By doing so he has made an issue out of something that (to my knowledge) didn't bother a lot of people. If prescription charges were £6.85 per item (as they are in the UK), then they would have bothered/inconvenienced a lot of people, but they were only £2.10 per item.
If you want an analogy, then the poll tax fiasco in the UK is a good one. The system of local taxation (property based 'rates') that preceded the poll tax wasn't liked by those who had to pay and wasn't particularly fair (as in no clear link between having a large house and consuming more locally provided/funded services), but it was tolerated.

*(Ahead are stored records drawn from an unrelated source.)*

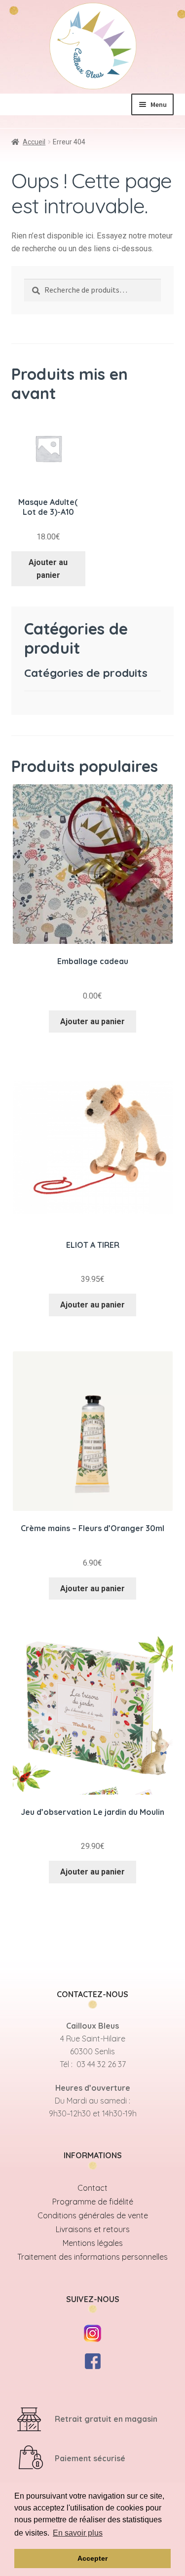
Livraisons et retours (93, 2229)
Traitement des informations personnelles (92, 2257)
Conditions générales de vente (92, 2215)
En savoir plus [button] (78, 2533)
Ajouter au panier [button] (48, 569)
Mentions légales (93, 2243)
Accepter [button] (92, 2558)
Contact (92, 2188)
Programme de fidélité (92, 2202)
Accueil (34, 142)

By introducing the poll tax, the then govt. created a political controversy when there was no need to, and the issue of local taxation in the UK has been hot politics ever since.
Consequently, he has given away £2.5 million without ever being able to get it back (reintroducing charges would be political suicide - see previous paragraph), which is daft given the fact that most people want to States to either spend less money and/or spend it more efficiently. £2.5 million could do a lot of good if it was spent/allocated properly (that is dozens of extra staff that could be employed [or dozens of staff that could be dismissed...]), but he has gifted this away when there was no need to. I'm sure that there exists people for whom the costs of multiple prescription charges were/are a incovenience, but there must be a better way of resolving that problem. I could easily afford the charges (which were £4.20 per month on my 'regime'), so I see no reason why I shouldn't continue to pay them.
Everything associated with the abolition of prescription charges smacks of political/economic stupidity to me.